PROBLEM DETAILS: Using the data below, return the stretch from the line that contains "Image resolution: width=716" through the line that contains "Open the Collections menu item", both included, exactly as it stands and nothing beyond it.

RECORDS FOR THE EXERCISE:
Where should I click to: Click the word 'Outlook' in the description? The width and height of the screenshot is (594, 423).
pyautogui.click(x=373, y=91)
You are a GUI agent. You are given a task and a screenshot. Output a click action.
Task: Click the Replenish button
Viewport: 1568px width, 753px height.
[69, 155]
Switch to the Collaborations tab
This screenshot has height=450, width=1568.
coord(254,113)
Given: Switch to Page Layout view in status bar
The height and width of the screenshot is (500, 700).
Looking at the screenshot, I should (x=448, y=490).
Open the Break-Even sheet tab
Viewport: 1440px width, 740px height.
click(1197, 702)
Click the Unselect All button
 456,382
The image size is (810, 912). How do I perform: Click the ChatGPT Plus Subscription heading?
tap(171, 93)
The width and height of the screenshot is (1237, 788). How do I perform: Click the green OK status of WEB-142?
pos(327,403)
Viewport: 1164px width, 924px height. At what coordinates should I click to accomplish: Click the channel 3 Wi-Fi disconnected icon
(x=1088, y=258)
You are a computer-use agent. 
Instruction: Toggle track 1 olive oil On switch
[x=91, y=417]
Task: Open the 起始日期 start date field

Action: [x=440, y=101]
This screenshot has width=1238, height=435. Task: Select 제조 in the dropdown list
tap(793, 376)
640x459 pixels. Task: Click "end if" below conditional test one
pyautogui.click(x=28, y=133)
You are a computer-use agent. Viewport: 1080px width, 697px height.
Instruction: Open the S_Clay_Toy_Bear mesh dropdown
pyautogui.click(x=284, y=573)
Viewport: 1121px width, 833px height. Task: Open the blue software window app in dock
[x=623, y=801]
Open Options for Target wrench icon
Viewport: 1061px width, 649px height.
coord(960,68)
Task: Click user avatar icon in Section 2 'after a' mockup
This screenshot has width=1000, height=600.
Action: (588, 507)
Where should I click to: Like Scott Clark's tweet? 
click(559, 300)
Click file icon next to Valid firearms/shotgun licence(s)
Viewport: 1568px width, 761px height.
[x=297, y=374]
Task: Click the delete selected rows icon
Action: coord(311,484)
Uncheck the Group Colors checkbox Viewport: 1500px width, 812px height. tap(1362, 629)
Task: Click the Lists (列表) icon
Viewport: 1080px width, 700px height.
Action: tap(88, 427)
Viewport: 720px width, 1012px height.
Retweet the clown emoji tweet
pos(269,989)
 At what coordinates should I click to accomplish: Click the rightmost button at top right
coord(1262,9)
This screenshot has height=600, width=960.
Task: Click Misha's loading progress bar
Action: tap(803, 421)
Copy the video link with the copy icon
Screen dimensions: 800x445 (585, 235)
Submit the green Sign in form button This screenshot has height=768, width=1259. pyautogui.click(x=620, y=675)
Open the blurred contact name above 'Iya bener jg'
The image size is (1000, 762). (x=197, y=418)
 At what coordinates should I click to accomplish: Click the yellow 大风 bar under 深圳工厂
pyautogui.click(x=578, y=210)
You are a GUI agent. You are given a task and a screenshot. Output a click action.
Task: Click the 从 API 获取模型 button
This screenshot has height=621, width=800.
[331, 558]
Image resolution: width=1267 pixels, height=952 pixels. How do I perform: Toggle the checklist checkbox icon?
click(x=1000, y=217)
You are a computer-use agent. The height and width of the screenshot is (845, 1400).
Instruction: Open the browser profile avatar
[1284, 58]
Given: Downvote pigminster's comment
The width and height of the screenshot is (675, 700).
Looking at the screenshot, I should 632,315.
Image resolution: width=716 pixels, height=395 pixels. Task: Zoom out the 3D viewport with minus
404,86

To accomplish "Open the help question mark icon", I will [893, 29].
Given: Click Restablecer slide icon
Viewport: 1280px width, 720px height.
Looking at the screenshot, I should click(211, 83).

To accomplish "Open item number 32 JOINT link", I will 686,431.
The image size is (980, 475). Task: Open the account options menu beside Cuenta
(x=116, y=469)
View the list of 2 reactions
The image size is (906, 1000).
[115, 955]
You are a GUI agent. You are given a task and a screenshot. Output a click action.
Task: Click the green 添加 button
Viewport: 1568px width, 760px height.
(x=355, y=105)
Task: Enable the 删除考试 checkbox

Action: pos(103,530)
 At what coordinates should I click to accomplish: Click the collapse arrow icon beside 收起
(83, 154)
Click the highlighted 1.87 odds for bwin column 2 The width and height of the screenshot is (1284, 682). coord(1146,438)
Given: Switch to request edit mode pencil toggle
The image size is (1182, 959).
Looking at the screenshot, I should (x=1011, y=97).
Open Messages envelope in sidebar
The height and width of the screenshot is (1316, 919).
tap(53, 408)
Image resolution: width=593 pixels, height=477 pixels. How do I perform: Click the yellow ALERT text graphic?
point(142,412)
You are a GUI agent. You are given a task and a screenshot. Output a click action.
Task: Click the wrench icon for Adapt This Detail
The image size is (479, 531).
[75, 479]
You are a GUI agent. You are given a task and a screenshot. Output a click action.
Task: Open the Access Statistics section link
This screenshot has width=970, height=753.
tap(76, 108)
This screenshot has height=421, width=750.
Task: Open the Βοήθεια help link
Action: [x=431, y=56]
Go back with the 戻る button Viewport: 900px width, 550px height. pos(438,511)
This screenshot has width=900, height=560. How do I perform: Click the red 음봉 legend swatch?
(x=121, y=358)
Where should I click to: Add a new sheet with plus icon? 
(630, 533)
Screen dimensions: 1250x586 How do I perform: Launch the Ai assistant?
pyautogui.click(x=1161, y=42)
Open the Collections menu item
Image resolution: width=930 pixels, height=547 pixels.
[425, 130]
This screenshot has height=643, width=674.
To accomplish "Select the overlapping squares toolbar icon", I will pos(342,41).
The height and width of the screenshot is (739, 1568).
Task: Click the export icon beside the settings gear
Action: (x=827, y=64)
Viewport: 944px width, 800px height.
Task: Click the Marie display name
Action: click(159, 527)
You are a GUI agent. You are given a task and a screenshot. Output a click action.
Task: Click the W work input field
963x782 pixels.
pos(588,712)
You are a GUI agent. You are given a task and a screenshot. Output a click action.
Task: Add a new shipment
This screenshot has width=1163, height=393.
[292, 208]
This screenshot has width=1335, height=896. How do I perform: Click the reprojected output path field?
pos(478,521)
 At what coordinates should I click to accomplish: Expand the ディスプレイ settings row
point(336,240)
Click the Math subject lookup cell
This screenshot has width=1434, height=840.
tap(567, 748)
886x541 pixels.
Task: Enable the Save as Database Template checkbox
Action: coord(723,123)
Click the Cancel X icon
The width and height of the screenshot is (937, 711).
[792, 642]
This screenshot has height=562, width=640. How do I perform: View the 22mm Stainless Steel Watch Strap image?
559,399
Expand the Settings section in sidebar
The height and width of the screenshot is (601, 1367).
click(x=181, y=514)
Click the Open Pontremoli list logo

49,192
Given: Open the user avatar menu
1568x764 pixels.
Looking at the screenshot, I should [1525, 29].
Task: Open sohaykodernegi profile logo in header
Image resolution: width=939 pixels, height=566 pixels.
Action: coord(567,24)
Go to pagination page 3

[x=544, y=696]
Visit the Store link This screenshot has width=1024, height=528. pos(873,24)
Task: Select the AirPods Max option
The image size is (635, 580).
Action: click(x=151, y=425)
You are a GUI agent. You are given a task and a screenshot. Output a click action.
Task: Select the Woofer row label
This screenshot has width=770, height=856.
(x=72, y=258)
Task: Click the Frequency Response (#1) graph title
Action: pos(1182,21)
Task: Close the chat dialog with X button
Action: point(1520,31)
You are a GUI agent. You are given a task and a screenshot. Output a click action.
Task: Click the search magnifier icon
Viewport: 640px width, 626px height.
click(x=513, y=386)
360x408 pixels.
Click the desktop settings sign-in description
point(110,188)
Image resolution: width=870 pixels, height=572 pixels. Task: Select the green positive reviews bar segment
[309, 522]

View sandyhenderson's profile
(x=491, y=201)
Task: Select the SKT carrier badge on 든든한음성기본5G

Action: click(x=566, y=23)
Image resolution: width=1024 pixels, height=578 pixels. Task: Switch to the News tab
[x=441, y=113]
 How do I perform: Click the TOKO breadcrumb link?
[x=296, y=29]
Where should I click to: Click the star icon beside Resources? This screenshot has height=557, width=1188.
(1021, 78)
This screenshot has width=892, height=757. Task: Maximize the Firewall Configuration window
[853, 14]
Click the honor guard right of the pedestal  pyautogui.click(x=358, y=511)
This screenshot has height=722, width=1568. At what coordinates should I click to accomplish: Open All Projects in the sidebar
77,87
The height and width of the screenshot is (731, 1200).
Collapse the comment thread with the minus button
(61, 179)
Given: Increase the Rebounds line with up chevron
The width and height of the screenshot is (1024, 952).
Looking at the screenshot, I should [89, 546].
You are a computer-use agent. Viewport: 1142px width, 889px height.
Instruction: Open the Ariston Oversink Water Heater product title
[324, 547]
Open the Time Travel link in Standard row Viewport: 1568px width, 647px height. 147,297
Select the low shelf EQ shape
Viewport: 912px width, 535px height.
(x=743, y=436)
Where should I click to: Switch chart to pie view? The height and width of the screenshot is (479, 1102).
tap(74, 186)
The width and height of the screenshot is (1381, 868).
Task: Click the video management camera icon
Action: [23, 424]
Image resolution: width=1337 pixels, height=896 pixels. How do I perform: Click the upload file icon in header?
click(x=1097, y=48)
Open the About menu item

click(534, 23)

RESULT BELOW:
Image resolution: width=716 pixels, height=395 pixels. Task: Zoom out the 3D viewport with minus
404,86

To accomplish "Open the help question mark icon", I will [893, 29].
Given: Click Restablecer slide icon
Viewport: 1280px width, 720px height.
Looking at the screenshot, I should click(211, 83).

To accomplish "Open item number 32 JOINT link", I will 686,431.
The image size is (980, 475). Task: Open the account options menu beside Cuenta
(x=116, y=469)
View the list of 2 reactions
The image size is (906, 1000).
[115, 955]
You are a GUI agent. You are given a task and a screenshot. Output a click action.
Task: Click the green 添加 button
Viewport: 1568px width, 760px height.
(x=355, y=105)
Task: Enable the 删除考试 checkbox

Action: pos(103,530)
 At what coordinates should I click to accomplish: Click the collapse arrow icon beside 收起
(83, 154)
Click the highlighted 1.87 odds for bwin column 2 The width and height of the screenshot is (1284, 682). coord(1146,438)
Given: Switch to request edit mode pencil toggle
The image size is (1182, 959).
Looking at the screenshot, I should (x=1011, y=97).
Open Messages envelope in sidebar
The height and width of the screenshot is (1316, 919).
tap(53, 408)
Image resolution: width=593 pixels, height=477 pixels. How do I perform: Click the yellow ALERT text graphic?
point(142,412)
You are a GUI agent. You are given a task and a screenshot. Output a click action.
Task: Click the wrench icon for Adapt This Detail
The image size is (479, 531).
[75, 479]
You are a GUI agent. You are given a task and a screenshot. Output a click action.
Task: Open the Access Statistics section link
This screenshot has width=970, height=753.
tap(76, 108)
This screenshot has height=421, width=750.
Task: Open the Βοήθεια help link
Action: [x=431, y=56]
Go back with the 戻る button Viewport: 900px width, 550px height. pos(438,511)
This screenshot has width=900, height=560. How do I perform: Click the red 음봉 legend swatch?
(x=121, y=358)
Where should I click to: Add a new sheet with plus icon? 
(630, 533)
Screen dimensions: 1250x586 How do I perform: Launch the Ai assistant?
pyautogui.click(x=1161, y=42)
Open the Collections menu item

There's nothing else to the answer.